### What is expected
Answer with one number only: how many lines in the material contain "Toggle".
== Segment start ==
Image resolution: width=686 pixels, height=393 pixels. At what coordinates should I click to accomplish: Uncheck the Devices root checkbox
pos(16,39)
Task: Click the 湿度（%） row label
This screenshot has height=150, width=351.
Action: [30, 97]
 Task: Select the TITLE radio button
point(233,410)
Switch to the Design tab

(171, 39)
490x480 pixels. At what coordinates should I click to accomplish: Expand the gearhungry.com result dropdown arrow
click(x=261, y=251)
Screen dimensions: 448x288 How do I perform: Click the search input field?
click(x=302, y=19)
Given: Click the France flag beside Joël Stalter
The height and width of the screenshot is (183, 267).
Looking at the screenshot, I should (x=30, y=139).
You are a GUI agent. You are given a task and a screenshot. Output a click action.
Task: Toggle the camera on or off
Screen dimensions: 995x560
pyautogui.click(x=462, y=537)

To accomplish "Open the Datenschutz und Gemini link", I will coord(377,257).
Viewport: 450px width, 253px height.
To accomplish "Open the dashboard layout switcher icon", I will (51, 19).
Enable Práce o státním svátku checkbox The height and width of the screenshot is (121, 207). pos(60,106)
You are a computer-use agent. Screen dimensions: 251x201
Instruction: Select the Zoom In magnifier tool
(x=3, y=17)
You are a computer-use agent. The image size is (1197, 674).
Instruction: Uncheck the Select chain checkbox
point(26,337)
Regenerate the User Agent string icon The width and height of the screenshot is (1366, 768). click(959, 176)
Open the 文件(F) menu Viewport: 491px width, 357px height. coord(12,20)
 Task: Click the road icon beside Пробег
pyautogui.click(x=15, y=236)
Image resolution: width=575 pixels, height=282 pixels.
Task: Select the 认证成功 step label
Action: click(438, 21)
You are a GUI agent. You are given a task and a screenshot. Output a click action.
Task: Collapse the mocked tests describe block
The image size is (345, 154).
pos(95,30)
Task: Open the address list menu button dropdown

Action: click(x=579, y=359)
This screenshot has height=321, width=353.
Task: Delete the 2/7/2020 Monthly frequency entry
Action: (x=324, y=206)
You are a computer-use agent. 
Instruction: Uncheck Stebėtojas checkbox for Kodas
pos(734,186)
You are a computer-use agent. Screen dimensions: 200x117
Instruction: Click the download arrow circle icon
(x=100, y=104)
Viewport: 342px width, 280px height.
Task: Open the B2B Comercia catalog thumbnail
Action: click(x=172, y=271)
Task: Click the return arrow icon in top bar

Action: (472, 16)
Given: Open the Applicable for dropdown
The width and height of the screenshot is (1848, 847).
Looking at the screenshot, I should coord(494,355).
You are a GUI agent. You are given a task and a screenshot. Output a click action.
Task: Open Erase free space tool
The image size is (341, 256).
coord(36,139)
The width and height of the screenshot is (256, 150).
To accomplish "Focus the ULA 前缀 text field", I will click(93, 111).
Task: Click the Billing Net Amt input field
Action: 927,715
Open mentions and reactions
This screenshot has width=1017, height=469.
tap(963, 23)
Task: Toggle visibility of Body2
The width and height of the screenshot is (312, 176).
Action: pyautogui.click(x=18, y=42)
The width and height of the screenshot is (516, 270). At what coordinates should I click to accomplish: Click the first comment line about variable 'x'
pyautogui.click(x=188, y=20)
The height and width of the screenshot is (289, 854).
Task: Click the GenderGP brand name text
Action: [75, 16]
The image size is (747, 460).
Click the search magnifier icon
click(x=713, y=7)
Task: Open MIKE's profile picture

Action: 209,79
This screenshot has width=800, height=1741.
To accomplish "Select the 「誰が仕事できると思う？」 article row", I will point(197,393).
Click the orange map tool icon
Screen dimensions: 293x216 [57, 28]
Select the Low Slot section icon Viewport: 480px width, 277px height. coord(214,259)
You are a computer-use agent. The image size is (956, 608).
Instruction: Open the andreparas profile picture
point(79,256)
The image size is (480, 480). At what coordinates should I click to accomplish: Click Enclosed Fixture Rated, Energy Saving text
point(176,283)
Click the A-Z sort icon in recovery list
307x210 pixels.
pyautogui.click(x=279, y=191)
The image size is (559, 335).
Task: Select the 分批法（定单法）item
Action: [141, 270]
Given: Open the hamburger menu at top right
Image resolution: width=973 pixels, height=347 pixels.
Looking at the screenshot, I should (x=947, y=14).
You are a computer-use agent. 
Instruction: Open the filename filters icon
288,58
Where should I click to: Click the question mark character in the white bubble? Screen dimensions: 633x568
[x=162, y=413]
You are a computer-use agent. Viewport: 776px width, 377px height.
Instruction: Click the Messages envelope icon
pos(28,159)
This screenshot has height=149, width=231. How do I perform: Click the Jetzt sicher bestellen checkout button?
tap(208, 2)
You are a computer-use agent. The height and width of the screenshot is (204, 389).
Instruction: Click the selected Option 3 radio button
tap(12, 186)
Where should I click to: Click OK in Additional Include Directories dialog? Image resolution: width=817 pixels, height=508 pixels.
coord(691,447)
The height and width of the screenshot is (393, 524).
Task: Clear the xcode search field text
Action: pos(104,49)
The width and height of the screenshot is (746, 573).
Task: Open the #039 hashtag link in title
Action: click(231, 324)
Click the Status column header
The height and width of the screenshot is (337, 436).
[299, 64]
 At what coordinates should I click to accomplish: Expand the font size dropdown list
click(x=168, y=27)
== Segment end ==
### Reply to the task
2